0855 Ablation of Porphyromonas gingivalis in vitro with Pulsed Dental Lasers
D.M. HARRIS, University of California, San Francisco, USA

Both pulsed Nd:YAG (1064nm)and continuous diode (810nm) dental lasers are in current use for treatment of periodontitis. It has been shown that laser treatment kills pathogenic bacteria (laser antisepsis), but a quantitative method for determining clinical dosimetry does not exist. Objective: The purpose of this study was to develop a method to quantify the efficacy of ablation of Porphyromonas gingivalis (Pg) in vitro for two different lasers. Methods: The ablation thresholds for the two lasers were compared in the following manner. The energy density was measured as a function of distance from the output of the fiber-optic delivery system. Pg cultures were grown on blood agar plates under standard anaerobic conditions. Blood agar provides an approximation of gingival tissue for the wavelengths tested in having hemoglobin as a primary absorber. Single pulses of laser energy were delivered to Pg colonies and the energy density was increased until the appearance of a small plume was observed coincident with a laser pulse. The energy density at this point defines the ablation threshhold. Results: Ablation thresholds to a single pulse were determined for both Pg and for blood agar alone.
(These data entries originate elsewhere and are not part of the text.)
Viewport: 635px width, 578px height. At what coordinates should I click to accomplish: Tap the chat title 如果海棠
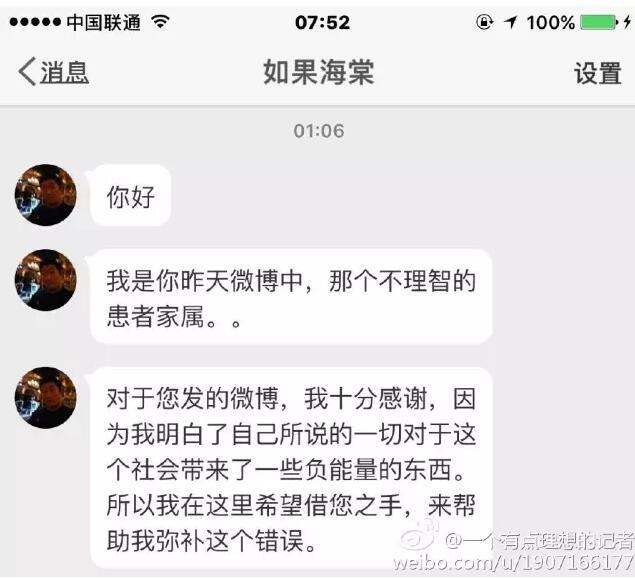click(318, 72)
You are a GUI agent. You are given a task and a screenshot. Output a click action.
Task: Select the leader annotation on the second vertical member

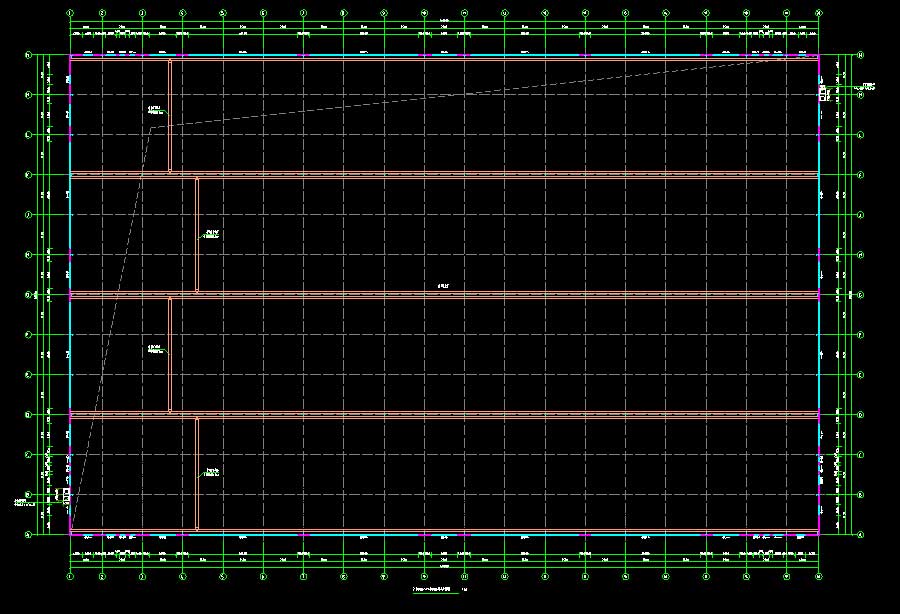point(211,234)
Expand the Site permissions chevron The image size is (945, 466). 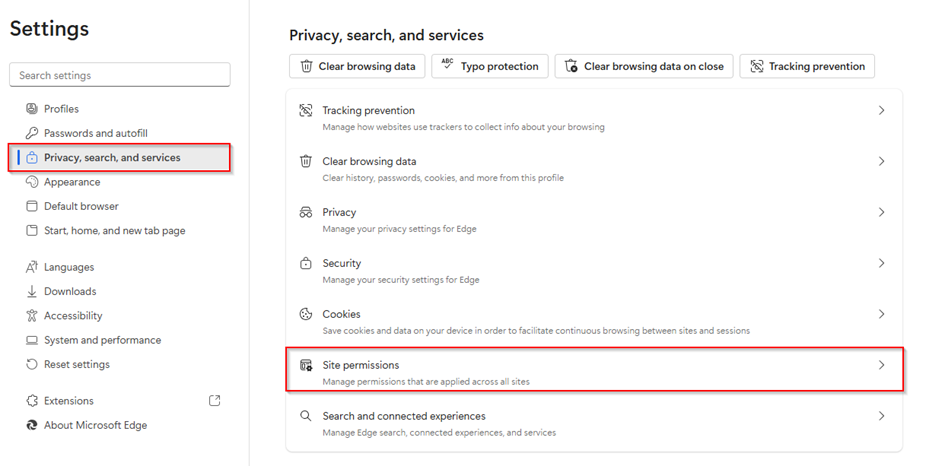[881, 366]
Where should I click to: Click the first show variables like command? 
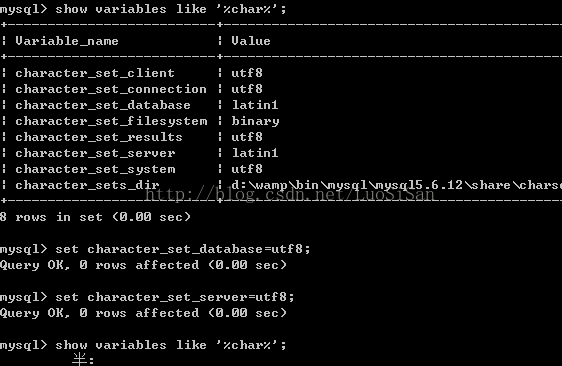click(171, 9)
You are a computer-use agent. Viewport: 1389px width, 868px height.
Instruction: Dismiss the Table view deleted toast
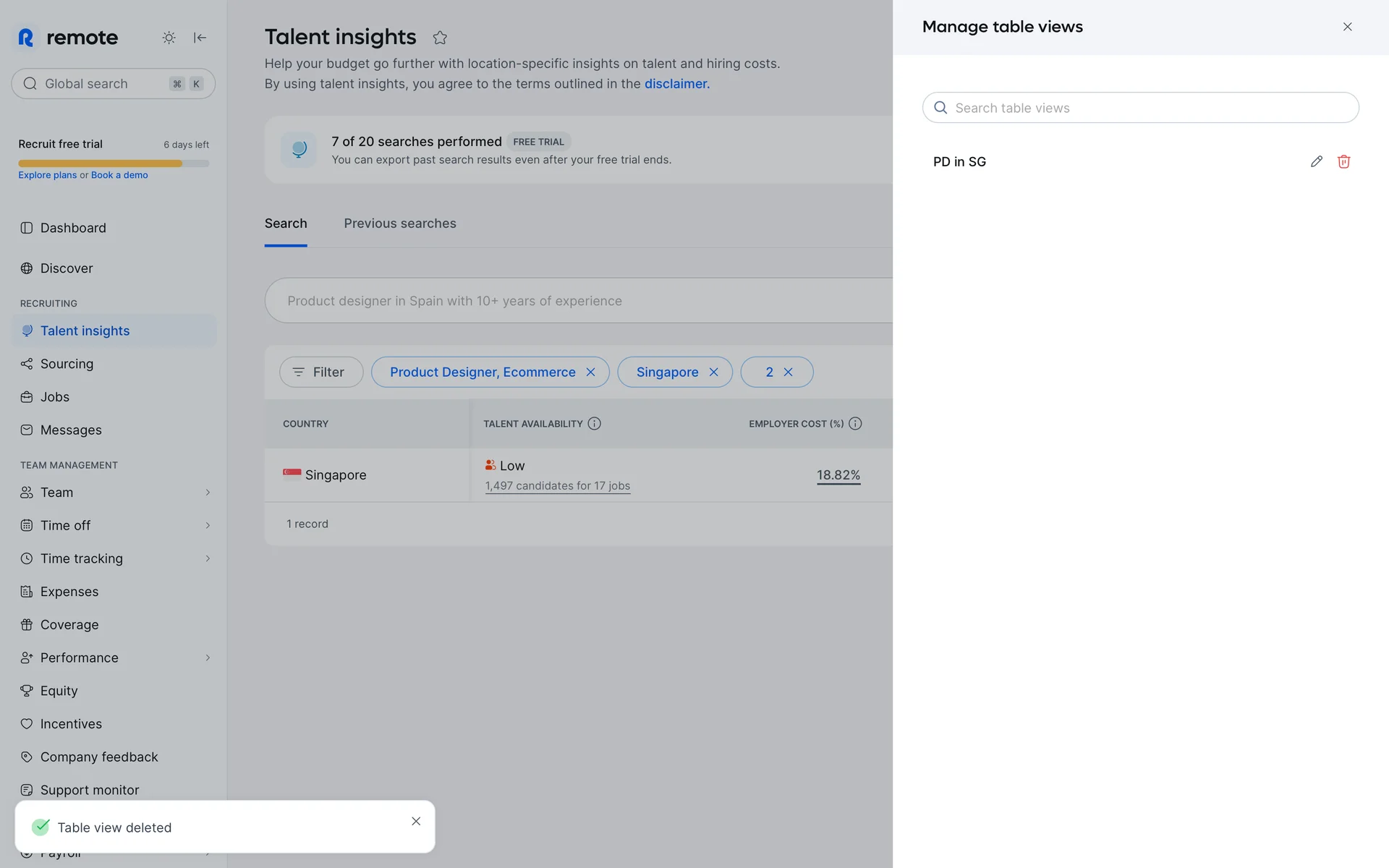416,821
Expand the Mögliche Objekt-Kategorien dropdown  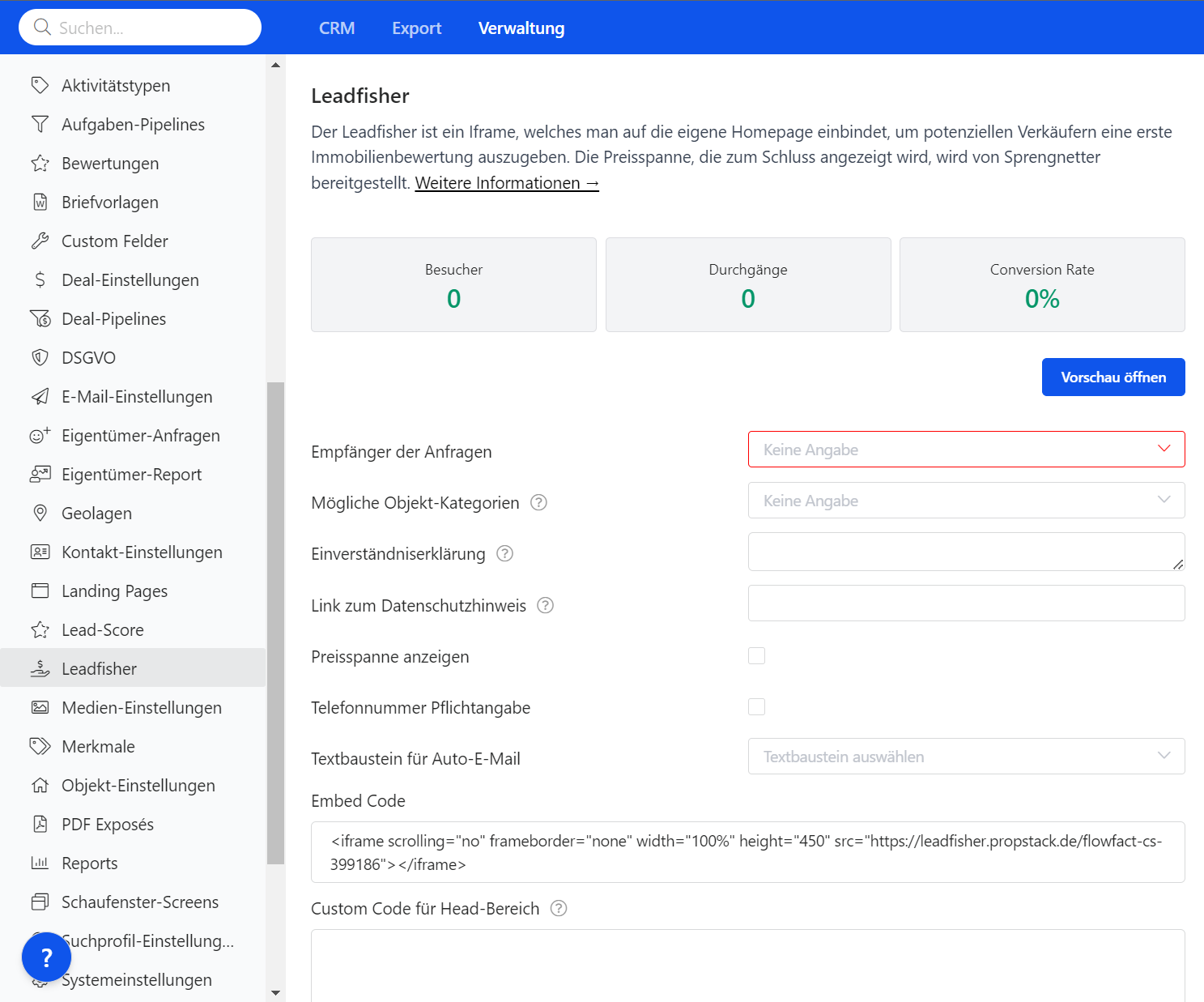coord(966,501)
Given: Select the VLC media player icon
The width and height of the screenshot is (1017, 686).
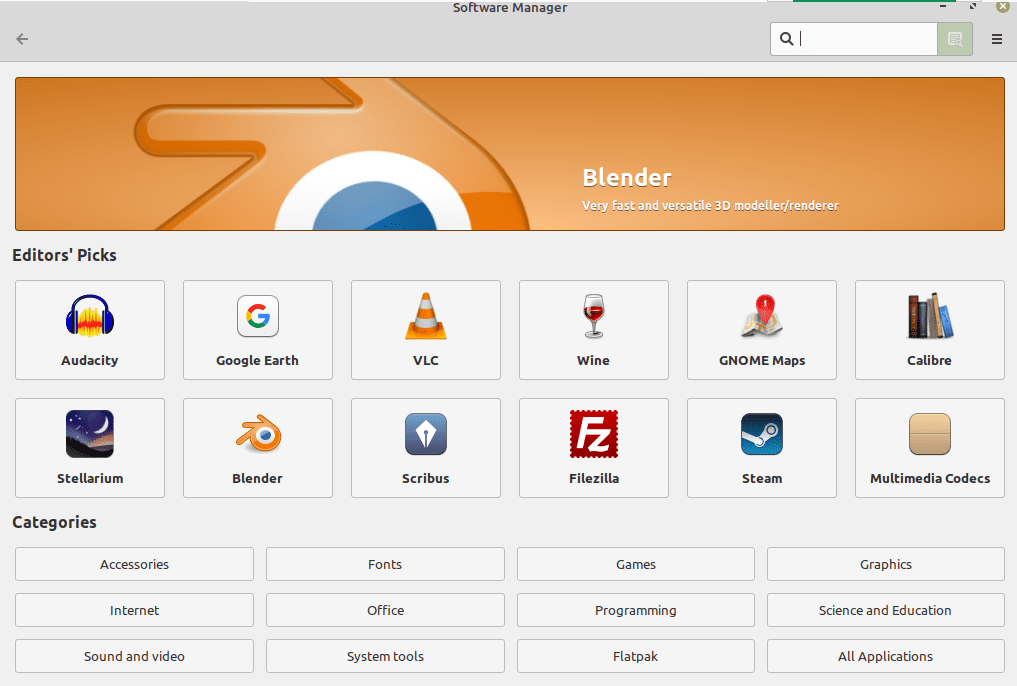Looking at the screenshot, I should click(x=425, y=330).
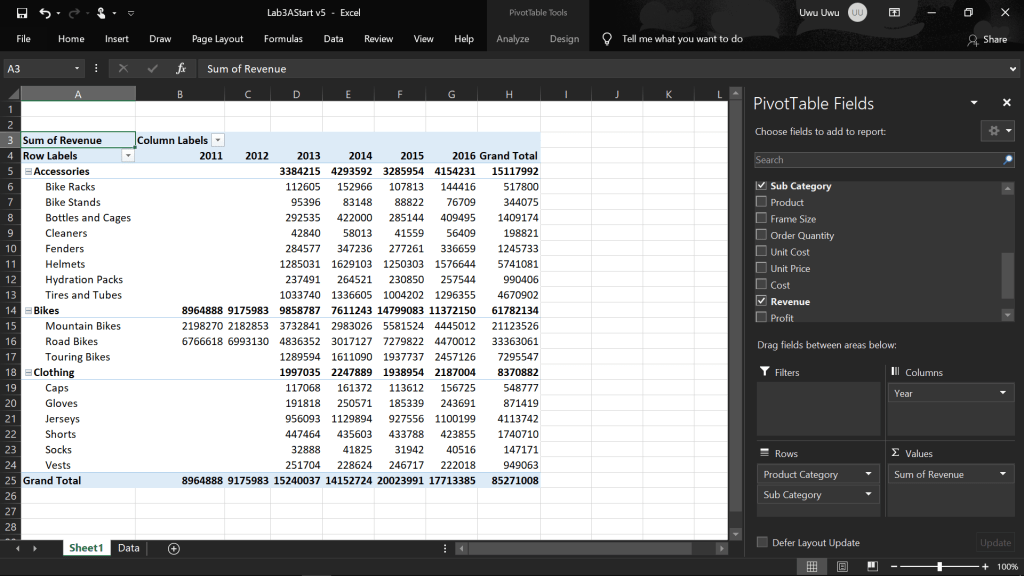Switch to Page Layout view icon
Viewport: 1024px width, 576px height.
click(844, 567)
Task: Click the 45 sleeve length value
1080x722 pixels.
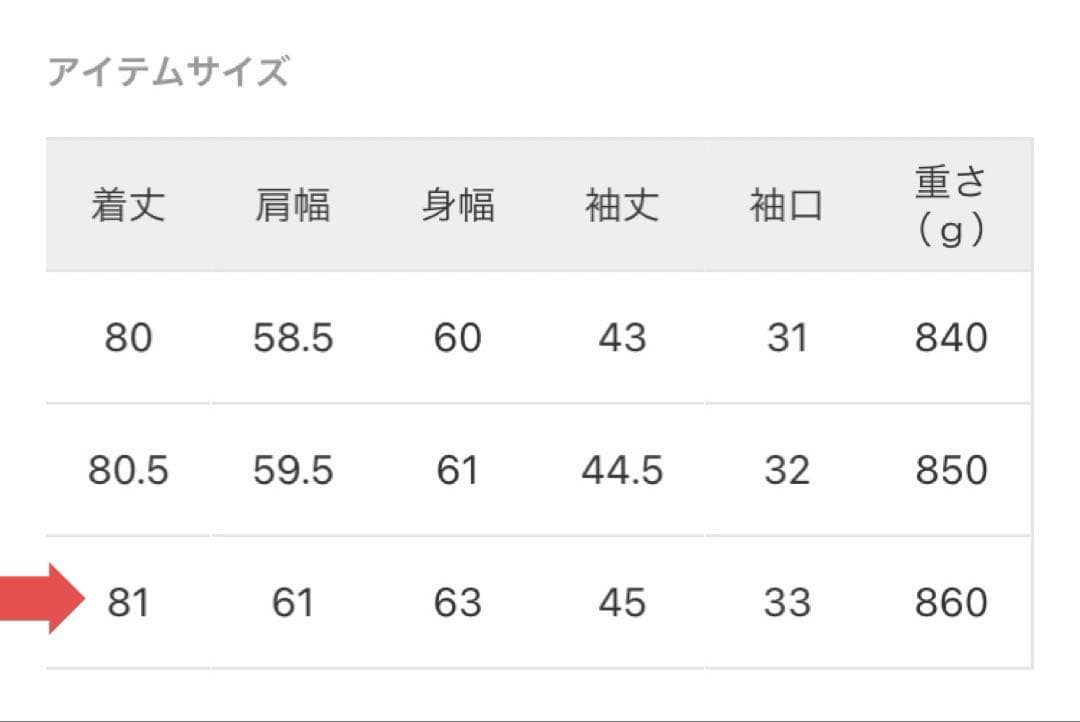Action: [x=622, y=603]
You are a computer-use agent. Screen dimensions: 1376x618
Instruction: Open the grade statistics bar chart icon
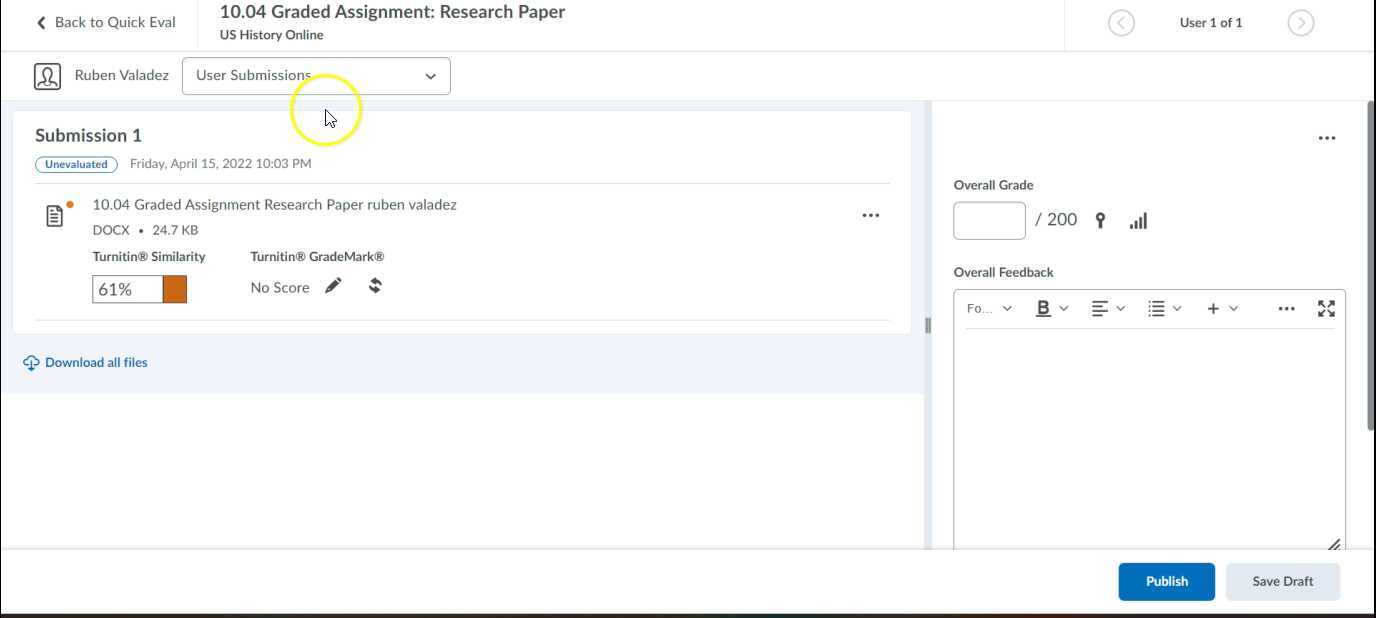point(1138,221)
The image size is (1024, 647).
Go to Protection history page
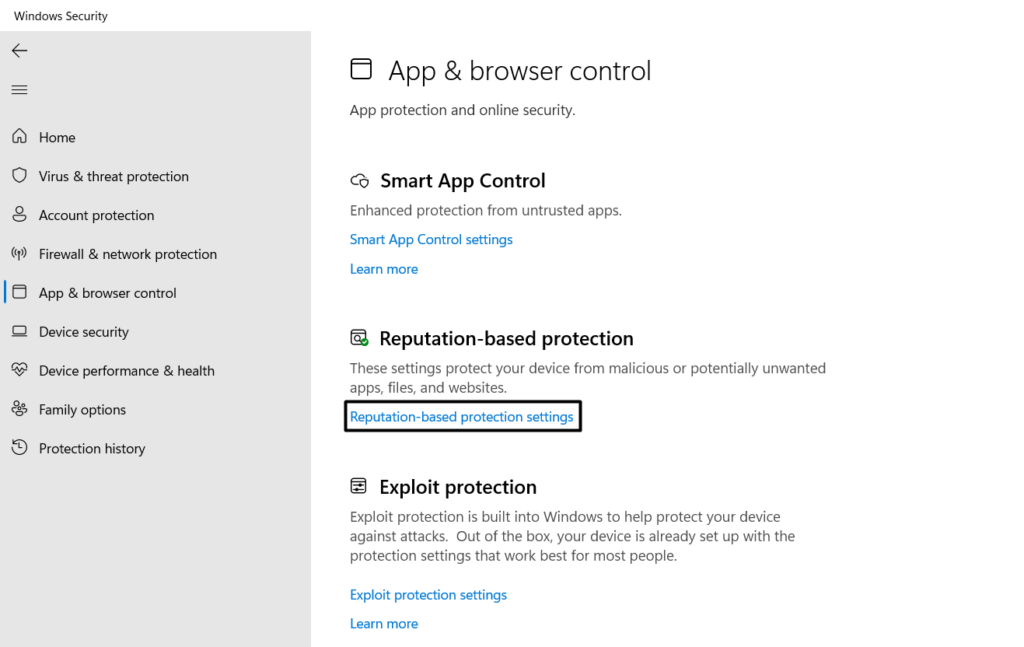click(x=92, y=449)
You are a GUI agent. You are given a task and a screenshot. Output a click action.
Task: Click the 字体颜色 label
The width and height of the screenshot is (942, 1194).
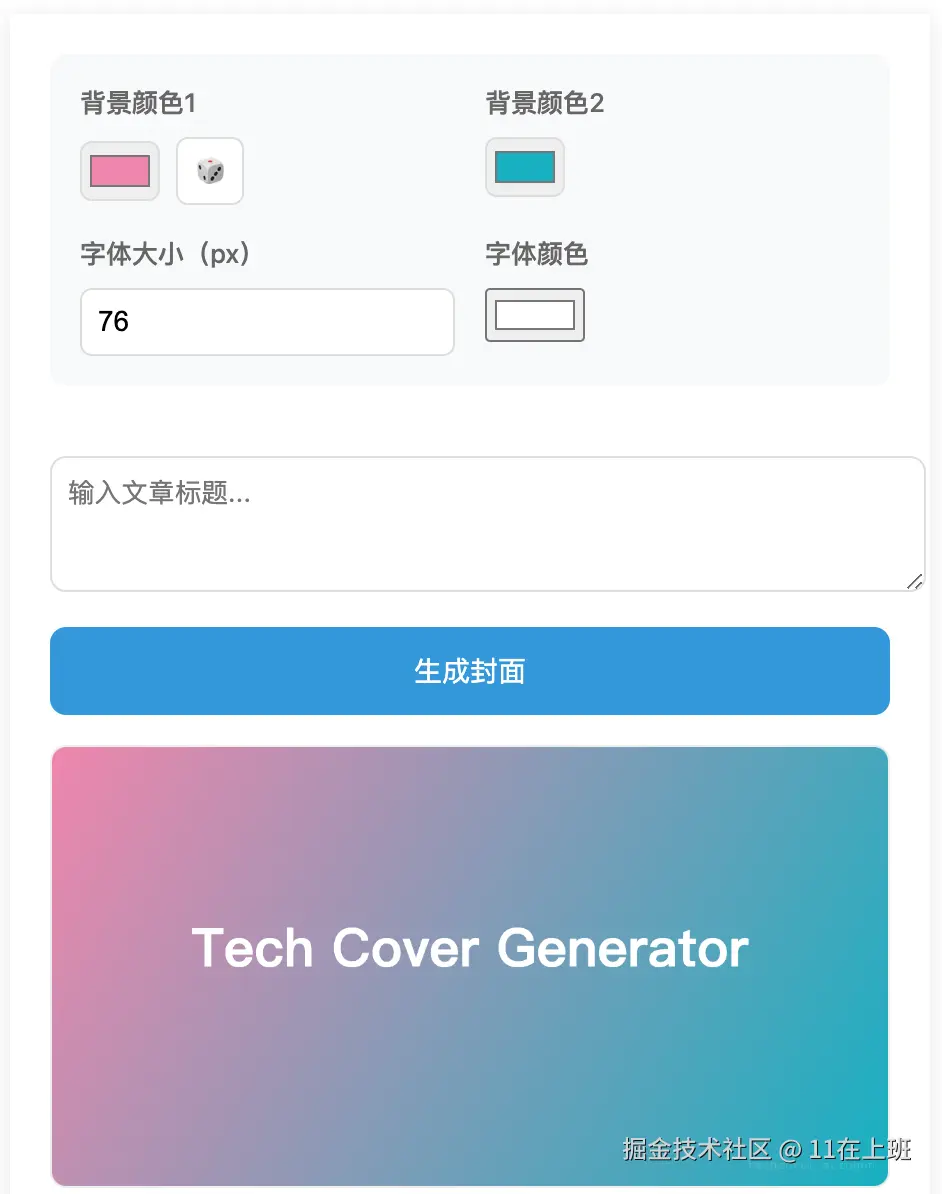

The large difference in ablation thresholds between the pigmented pathogen and the host matrix for pulsed-Nd:YAG represented a significant therapeutic ratio and Pg was ablated without visible effect on the blood agar. At threshold the 810-nm diode laser destroyed both the pathogen and the gel. Conclusion: Clinically, the pulsed Nd:YAG may selectively destroyed pigmented pathogens leaving the surrounding tissue intact. The 810-nm diode laser may not demonstrate this selectivity due to its greater absorption by hemoglobin.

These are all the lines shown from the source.